TASK TO COMPLETE —
Scan the records for "height". Report each line that includes it.

SOURCE RECORDS —
————

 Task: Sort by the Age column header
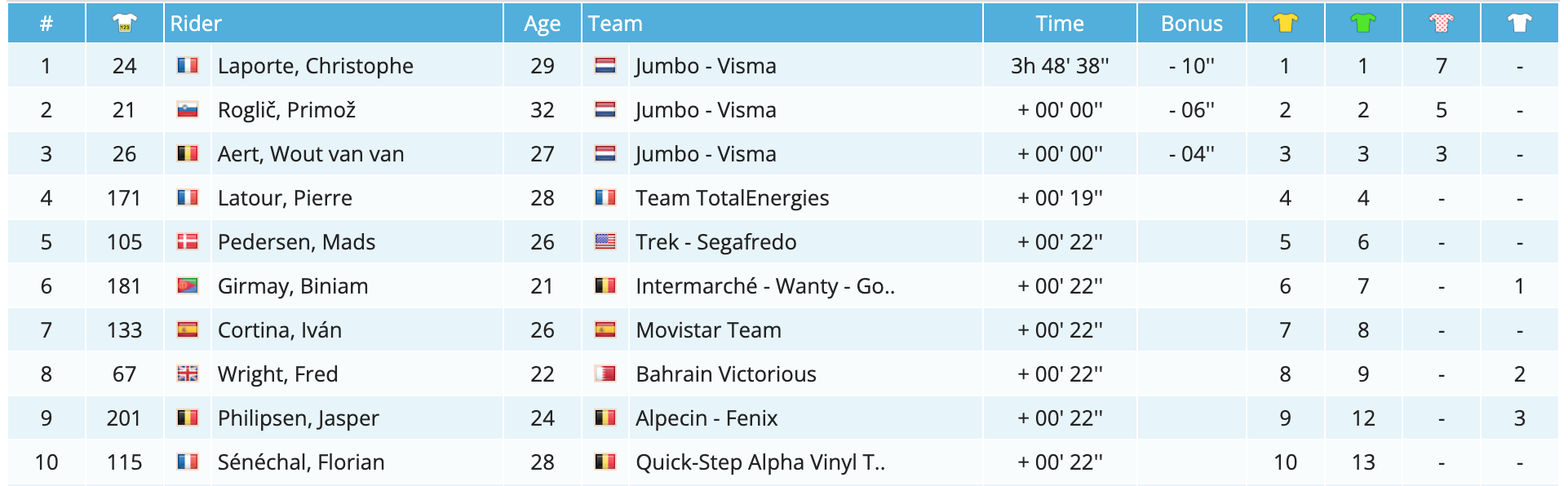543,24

————

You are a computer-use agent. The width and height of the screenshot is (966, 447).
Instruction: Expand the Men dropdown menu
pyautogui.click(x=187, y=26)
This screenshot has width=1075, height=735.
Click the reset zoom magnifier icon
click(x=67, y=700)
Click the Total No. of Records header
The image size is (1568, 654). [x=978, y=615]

————

TASK ANSWER —
You are a computer-use agent. The width and height of the screenshot is (966, 447).
This screenshot has width=1075, height=735.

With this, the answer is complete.